Book Review: Girl Soldier

girl soldier coverSome books are what I call “popcorn books”.  You sit down with a bag of freshly-popped Orville Reddenbacher’s and one of those books and before you know it, you’ve not only polished off an entire bag of popcorn, but also a few hundred pages of brain candy.

Let me be very clear about this: Girl Soldier is NOT a popcorn book.

In fact, it’s so far from being a popcorn book that the corn kernel hasn’t even been planted yet.

And when you sit down to read it you can only read a chapter or two at a time because:

1) your brain is fried trying to follow the social/political/religious roots of the Ugandan civil war/unrest/conflict, and

b) your heart is broken wide open and shattered into a million pieces as you realize these atrocities are really happening.

I started this book about 4 years ago, between my first and second trips to Uganda.  It was recommended reading as part of our preparation for our visit to the Village of Hope.  Because many of the children in the Village – and the IDP camps around Gulu – experienced what Grace describes in her book, our leaders felt it would give us insight and help us to be more aware and sensitive to their needs.
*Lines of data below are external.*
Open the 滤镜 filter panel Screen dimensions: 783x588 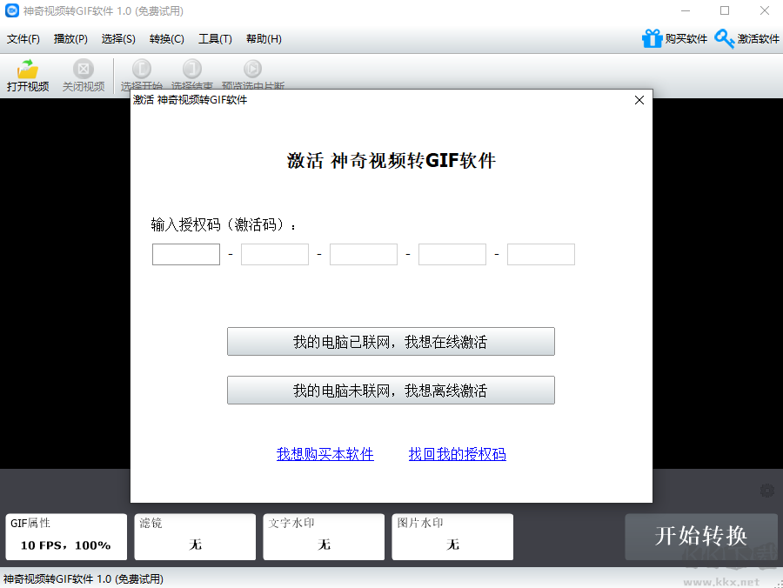point(195,537)
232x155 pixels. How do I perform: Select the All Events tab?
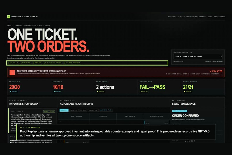tap(64, 110)
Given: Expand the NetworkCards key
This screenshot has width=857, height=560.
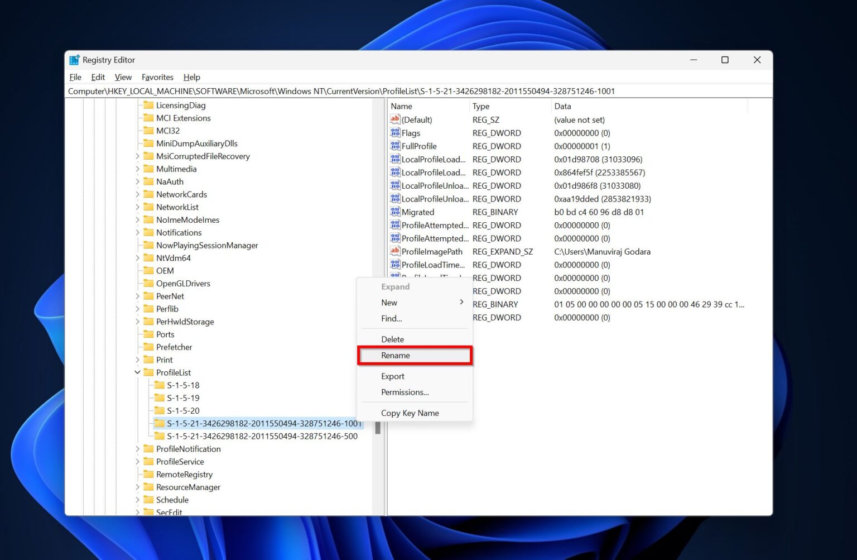Looking at the screenshot, I should [x=137, y=194].
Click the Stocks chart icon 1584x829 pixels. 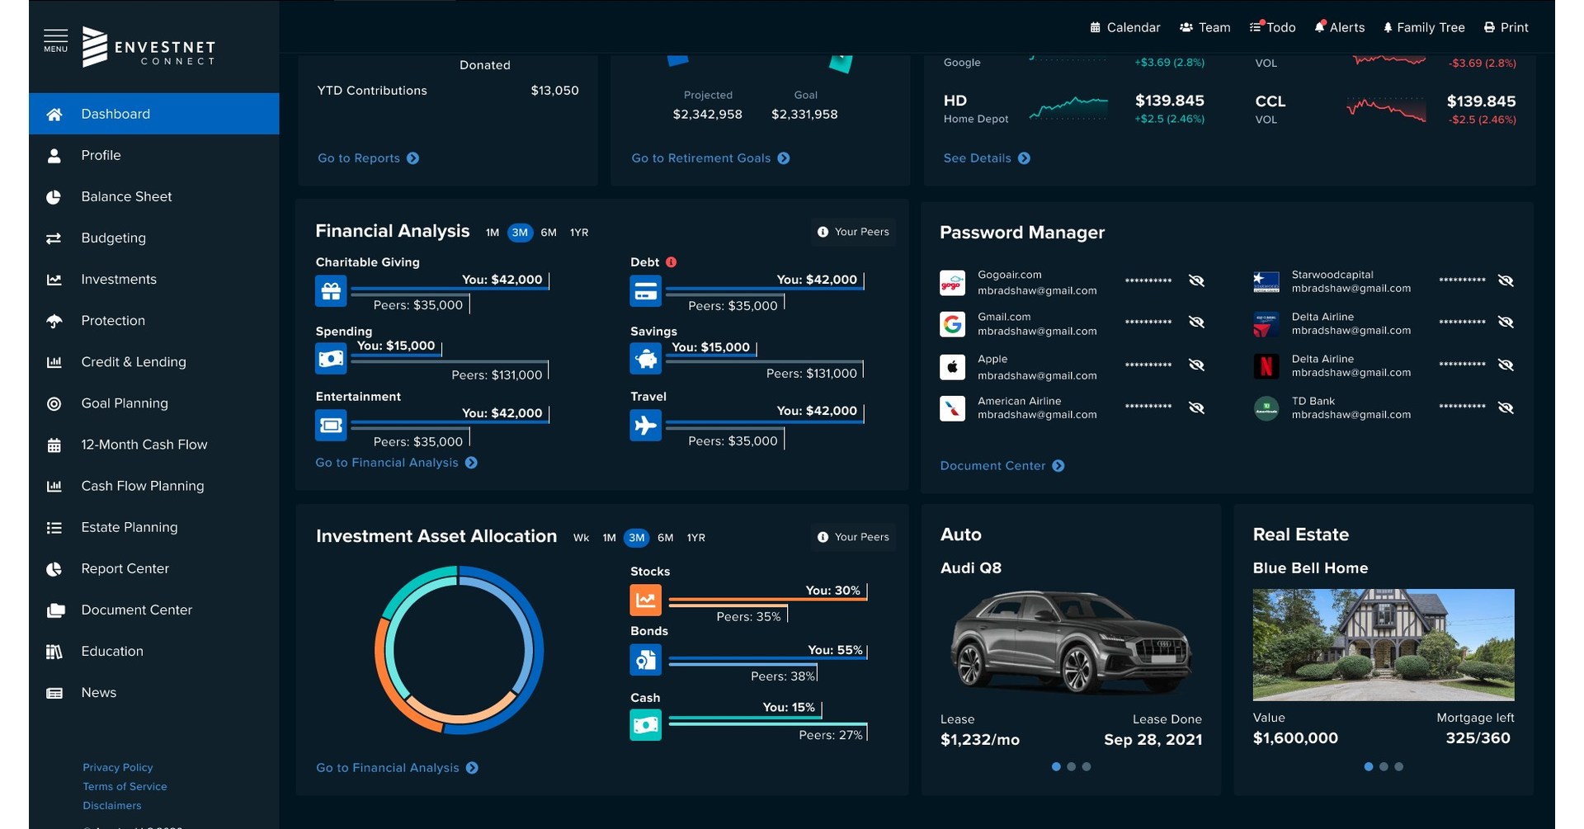(645, 600)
Try as I might, I could not finish it.

But this summer, I was determined.  This conflict is real.  These children are real.  Their stories are true…and truly awful, horrific, and unimaginably traumatizing. I was determined to remember.  I was determined to remain aware.

I was determined to still care.

This book is co-written by Grace Akallo, a survivor, and Faith McDonnell, her American friend and companion who has traveled with Grace as she has shared her story across the United States, even in front of the United Nations.  Grace’s story, though difficult to read and impossible to imagine, is not one of bitterness or anger or hatred, but rather forgiveness and love.  Despite her background, her mission is not so much to retaliate, but to educate, to inform, and to stir us to action – to do something to keep Grace’s experience from being repeated on other children caught in this crisis.  By sharing her first-hand account, and including background and anecdotal information from Faith, Girl Soldier provides not only a comprehensive, factual description of the political/social civil unrest in Northern Uganda, but also an emotional cry for help.

It may not be a popcorn book, but it certainly left me hungering to do more.